The human brain and its diverse capacities are so complex, and so costly to grow and maintain, that they must have arisen through direct selection for some important biological function. To date, it has proven very difficult to propose a biological function for human creative intelligence that fits the scientific evidence. We know that the human mind is a collection of astoundingly complex adaptations, but we do not know what biological functions many of them evolved to serve.
Evolutionary biology works by one cardinal rule: to understand an adaptation, one has to understand its evolved function. The analysis of adaptations is more than a collection ofjust-so stories, because according to evolutionary theory there are only two fundamental kinds of functions that explain adaptations. Adaptations can arise through natural selection for survival advantage, or sexual selection for reproductive advantage. Basically, that's it.

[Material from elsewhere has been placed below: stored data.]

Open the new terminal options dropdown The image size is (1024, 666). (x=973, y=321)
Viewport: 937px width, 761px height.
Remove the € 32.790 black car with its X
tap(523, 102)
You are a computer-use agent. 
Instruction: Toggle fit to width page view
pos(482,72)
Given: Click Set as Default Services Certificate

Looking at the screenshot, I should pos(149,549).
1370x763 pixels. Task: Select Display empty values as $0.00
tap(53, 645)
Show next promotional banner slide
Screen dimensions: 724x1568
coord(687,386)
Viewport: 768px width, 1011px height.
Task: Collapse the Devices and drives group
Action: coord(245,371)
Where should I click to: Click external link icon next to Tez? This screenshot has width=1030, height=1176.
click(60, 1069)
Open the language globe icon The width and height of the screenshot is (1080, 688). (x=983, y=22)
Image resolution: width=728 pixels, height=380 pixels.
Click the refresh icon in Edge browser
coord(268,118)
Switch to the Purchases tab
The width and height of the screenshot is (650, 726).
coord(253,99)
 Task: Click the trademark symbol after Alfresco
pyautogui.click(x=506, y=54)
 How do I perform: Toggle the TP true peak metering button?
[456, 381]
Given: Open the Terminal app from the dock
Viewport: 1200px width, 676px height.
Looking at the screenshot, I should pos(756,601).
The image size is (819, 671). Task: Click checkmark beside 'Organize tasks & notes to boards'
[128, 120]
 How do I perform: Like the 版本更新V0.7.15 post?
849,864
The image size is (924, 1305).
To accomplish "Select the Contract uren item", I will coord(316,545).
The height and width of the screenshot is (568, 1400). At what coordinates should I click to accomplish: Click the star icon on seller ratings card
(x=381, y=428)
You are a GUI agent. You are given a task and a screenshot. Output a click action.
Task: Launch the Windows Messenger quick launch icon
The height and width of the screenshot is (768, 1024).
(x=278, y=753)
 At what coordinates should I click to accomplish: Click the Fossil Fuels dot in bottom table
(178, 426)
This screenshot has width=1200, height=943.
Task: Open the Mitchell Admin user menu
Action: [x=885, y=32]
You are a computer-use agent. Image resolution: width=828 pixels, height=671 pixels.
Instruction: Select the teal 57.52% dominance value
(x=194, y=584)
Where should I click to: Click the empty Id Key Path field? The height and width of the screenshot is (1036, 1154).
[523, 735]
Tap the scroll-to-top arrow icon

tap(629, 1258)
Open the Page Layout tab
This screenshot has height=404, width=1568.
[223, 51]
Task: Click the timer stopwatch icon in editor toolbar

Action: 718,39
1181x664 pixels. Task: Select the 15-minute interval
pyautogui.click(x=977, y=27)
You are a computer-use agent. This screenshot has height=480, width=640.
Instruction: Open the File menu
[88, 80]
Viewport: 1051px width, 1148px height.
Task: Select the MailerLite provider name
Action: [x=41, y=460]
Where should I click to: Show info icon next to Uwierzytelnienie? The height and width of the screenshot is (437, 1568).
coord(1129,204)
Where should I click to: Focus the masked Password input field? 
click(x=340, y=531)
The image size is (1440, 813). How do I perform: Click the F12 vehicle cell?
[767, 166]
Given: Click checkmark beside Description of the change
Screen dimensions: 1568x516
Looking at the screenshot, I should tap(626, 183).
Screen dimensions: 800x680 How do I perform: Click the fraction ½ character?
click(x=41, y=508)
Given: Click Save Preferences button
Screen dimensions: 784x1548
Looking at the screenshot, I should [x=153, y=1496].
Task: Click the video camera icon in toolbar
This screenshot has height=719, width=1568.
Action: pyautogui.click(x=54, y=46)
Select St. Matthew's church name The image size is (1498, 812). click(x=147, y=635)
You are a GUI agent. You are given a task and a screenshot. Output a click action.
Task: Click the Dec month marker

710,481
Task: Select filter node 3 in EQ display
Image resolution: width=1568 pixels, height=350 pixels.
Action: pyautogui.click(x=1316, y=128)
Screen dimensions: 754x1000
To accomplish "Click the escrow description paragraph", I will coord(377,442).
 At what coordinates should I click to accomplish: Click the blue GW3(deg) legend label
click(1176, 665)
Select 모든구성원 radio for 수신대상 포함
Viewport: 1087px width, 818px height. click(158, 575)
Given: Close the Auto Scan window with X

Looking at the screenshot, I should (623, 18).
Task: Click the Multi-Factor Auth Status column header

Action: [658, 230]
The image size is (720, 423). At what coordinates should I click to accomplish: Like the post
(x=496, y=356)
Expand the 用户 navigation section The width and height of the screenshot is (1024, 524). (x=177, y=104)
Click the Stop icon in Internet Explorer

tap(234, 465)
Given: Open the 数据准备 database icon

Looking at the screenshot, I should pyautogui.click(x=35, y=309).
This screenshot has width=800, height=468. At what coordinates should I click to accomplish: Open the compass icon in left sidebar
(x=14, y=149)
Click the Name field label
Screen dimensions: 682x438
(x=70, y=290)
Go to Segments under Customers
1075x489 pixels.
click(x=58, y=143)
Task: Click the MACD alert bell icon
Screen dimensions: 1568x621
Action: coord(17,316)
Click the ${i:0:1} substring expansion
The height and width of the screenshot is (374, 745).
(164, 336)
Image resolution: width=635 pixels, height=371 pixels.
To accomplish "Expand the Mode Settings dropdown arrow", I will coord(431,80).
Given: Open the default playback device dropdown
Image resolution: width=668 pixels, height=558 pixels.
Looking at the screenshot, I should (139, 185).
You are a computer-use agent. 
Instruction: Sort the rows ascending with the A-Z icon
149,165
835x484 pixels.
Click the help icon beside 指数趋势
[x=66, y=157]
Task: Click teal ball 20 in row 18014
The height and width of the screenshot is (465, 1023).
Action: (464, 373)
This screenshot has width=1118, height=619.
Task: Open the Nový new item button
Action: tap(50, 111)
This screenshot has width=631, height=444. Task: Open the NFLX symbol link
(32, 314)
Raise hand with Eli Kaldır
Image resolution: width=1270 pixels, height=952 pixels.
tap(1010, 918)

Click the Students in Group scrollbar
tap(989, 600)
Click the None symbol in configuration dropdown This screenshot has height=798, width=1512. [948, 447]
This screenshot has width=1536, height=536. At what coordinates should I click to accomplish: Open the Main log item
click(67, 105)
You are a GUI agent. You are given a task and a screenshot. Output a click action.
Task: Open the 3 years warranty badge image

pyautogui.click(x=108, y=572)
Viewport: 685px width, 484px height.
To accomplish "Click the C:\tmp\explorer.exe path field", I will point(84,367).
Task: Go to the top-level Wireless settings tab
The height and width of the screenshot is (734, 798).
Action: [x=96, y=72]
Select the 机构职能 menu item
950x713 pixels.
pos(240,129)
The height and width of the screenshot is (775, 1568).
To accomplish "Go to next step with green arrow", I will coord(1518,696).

If you have two tools and one doesn't work, why not try the other? Science has spent over a century trying to explain the mind's evolution through natural selection for survival benefits. It has explained many human abilities, such as food preferences and fear of snakes, but it consistently fails to explain other abilities for decorative art, moral virtue, and witty conversation. It seems reasonable to ask whether sexual selection for reproductive benefits might account for these leftovers. This suggestion makes sexual selection sound like an explanation of last resort. It should not be viewed that way, because sexual selection has some special features as an evolutionary process. As we shall see, sexual selection is unusually fast, powerful, intelligent, and unpredictable. This makes it a good candidate for explaining any adaptation that is highly developed in one species but not in other closely related species that share a similar environment.